The $1 billion GuySuCo subvention in the 2013 budget was once again used to pay workers, Minister of Agricul-ture Dr Leslie Ramsammy had told the National Assembly during the debate.
During an interview with this newspaper yesterday, Granger pointed out that a multitude of problems faces the corporation including technical, managerial, labour and marketing and the administration needs to realise that it does not have all the answers.
“It is a national situation and must have a national response…; the government needs to stop treating the corporation like a sector of the PPP. It is not a matter of changing a few faces on the board…” Granger said.
Recently the sugar corporation recorded its lowest ever first crop of 48,000 tonnes of sugar against a target of 70,000-tonnes. And its Chief Executive Officer Paul Bhim has said that the corporation has had a serious financial problem and that the company could not offer an attractive minimum wage and this has seen an exodus of workers from the sugar industry in recent years.
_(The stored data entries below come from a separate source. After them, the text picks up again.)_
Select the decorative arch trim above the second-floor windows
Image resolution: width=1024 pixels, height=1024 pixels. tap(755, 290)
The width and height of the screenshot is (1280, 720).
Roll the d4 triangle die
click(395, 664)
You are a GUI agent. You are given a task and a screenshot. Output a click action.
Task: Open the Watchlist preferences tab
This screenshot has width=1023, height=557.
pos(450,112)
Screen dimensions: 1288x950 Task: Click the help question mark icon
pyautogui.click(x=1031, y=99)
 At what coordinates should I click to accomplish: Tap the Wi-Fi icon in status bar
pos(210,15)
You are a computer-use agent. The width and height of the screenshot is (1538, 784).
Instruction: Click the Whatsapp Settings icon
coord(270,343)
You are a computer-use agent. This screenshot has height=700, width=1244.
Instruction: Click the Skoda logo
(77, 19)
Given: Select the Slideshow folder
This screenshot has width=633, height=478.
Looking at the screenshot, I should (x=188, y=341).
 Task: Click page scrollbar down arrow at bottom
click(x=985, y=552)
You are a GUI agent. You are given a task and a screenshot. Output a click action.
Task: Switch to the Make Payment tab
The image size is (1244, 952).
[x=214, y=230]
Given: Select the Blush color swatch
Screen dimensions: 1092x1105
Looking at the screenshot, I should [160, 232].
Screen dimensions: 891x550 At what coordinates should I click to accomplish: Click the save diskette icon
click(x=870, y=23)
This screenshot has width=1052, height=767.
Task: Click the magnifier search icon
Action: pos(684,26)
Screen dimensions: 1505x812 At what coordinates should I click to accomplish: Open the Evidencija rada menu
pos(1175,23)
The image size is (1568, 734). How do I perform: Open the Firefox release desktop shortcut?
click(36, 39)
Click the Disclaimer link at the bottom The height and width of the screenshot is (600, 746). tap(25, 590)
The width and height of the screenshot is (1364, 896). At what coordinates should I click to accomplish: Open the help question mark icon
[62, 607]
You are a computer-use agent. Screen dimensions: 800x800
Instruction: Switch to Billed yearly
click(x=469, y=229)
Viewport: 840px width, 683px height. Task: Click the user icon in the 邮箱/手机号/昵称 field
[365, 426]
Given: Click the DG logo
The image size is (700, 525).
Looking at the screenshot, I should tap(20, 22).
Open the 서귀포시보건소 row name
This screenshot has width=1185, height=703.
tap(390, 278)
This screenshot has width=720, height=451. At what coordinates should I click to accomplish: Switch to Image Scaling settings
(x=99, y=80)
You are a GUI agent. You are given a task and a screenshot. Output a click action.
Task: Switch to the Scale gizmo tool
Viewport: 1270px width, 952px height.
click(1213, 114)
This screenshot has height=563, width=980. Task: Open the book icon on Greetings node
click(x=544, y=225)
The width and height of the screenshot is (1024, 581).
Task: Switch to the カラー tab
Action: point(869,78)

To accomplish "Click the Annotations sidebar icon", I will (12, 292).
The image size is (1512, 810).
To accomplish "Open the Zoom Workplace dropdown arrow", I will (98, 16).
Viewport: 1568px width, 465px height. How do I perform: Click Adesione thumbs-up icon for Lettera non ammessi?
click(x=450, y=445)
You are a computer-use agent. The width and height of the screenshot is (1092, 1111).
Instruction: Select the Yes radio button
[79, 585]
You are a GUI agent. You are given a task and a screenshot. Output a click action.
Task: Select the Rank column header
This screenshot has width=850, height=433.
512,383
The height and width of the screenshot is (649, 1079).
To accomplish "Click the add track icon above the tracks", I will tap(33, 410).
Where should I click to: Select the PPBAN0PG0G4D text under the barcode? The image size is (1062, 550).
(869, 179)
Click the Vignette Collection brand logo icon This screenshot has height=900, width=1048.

Bhim also noted that GuySuCo was looking to revamp training programmes and gear the sector toward training and keeping workers through job satisfaction and succession planning.
According to Granger, only 52%“of the corporation’s workforce turns out on a daily basis adding that in his last budget speech Finance Minister Dr Ashni Singh referred to managerial problems existing at the corporation several times.
“Changing the Chairman or a CEO is almost a joke,” Granger said.
He stressed that the government needs to accept that it has made “a mess” of the corporation, depoliticize the management and employ the skills of persons with the requisite technical knowledge in the field to give the corporation a hand.
Granger did not comment on the reported US$25,000 per month package (equivalent to $5M) which had been mooted for the Chairman of the Board of Directors but the Guyana Agricultural and General Workers’ Union (GAWU) recently said that it has been assured by President Donald Ramotar that the Chairman would not be receiving that sum monthly.
According to Chand, GAWU sought assurances from the government in the light of concern that Chairman Raj Singh may potentially earn such an amount on a monthly basis.
“We are very concerned… that someone that is going to head an industry that is in such a financial state ‒ it can’t happen!” Chand had declared and added that the company could not possibly allow such an “extravagant” showcase of “excess,” while workers earn so little in basic wages.